Trump’s threat to take Greenland may not have been pure bombast after all. From Lukas Leiroz at strategic-culture.su:
Greenland may be the end of the European liberal dream.
The recent controversy surrounding Donald Trump’s statements about Greenland and the actions of his special envoy to the Arctic territory reveals far more than a simple diplomatic spat between Washington and Copenhagen. It is, in fact, a direct clash between the harsh reality of international politics and the illusions cultivated for decades by European liberal elites, who insisted on believing in a supposedly neutral, stable “rules-based” world order and guaranteed by multilateral institutions.
Attempts by the White House to soften the rhetoric – such as Jeff Landry’s statement that the United States does not intend to “conquer” or “take” Greenland – do not withstand even a minimally realistic analysis. Trump himself has already made it clear that the island is a strategic necessity for the United States and that its incorporation would happen “one way or another.” Conciliatory rhetoric serves only for diplomatic and media consumption, while the facts point to an openly coercive posture.
From Denmark’s perspective, the appeal to international law, legal norms, and the supposed inviolability of state sovereignty sounds understandable but deeply naïve. The history of international relations unequivocally demonstrates that sovereignty is not guaranteed by treaties or formal declarations, but by the concrete capacity to defend it. States that lack the material means – political, military, and strategic ones – to protect their interests end up subordinated to the will of the great powers.

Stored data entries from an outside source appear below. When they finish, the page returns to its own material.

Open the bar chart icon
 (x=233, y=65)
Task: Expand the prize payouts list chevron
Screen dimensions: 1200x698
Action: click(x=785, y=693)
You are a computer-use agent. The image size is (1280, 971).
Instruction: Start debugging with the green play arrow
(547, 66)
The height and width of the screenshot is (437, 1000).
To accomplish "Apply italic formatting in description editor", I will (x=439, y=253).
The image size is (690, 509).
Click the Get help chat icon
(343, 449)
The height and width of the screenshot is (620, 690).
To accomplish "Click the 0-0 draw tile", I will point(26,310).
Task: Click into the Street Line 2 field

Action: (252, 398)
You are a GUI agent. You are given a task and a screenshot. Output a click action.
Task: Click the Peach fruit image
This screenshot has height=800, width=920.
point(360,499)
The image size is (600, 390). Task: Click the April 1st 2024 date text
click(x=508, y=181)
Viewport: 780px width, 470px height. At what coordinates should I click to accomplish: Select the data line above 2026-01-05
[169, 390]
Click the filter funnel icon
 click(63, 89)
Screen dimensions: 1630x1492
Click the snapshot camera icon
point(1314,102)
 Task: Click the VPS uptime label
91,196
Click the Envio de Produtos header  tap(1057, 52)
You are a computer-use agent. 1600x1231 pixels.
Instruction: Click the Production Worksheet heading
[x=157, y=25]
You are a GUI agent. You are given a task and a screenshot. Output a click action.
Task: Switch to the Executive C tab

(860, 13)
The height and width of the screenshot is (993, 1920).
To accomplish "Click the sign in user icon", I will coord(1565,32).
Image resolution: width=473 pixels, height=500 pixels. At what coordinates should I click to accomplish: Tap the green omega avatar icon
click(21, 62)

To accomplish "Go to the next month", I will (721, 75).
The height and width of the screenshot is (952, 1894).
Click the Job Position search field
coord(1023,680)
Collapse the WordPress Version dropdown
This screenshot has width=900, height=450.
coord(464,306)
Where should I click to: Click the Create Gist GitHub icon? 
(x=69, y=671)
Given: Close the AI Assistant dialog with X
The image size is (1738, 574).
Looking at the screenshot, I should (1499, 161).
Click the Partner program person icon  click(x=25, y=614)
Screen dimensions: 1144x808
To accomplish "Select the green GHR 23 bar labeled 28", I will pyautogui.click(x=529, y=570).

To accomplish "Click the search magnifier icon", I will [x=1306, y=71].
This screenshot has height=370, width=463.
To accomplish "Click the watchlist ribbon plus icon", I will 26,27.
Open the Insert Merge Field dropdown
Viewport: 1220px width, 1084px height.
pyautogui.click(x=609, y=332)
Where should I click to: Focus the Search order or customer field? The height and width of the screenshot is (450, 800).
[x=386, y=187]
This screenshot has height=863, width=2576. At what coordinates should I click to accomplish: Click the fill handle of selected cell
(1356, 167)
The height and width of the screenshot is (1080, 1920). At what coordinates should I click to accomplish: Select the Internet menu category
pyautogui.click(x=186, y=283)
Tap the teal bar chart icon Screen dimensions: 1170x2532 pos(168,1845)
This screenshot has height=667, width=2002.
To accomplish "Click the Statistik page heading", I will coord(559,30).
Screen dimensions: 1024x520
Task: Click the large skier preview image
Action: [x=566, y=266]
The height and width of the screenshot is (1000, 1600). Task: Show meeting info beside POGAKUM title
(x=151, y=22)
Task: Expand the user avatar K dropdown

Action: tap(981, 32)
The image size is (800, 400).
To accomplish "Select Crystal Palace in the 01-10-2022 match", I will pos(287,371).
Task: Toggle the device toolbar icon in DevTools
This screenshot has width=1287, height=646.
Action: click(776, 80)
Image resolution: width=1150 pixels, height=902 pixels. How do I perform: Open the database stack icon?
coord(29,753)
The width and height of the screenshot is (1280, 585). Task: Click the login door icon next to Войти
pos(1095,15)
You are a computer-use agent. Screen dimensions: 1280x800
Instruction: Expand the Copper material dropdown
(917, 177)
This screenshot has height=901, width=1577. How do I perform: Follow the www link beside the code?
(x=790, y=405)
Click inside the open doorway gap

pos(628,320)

Wars, annexations, and conquests never ceased to exist. What happened, especially after the end of the Cold War, was the construction of a convenient narrative according to which such practices had been overcome by a new liberal order. This so-called “rules-based order” has always, in reality, been an instrument of Western domination, with rules imposed by the United States itself, then seen as the “leader” of the Collective West. While this order served Washington’s interests, it was praised as a universal model. Now, as the U.S. shows a willingness to openly ignore it, the myth collapses.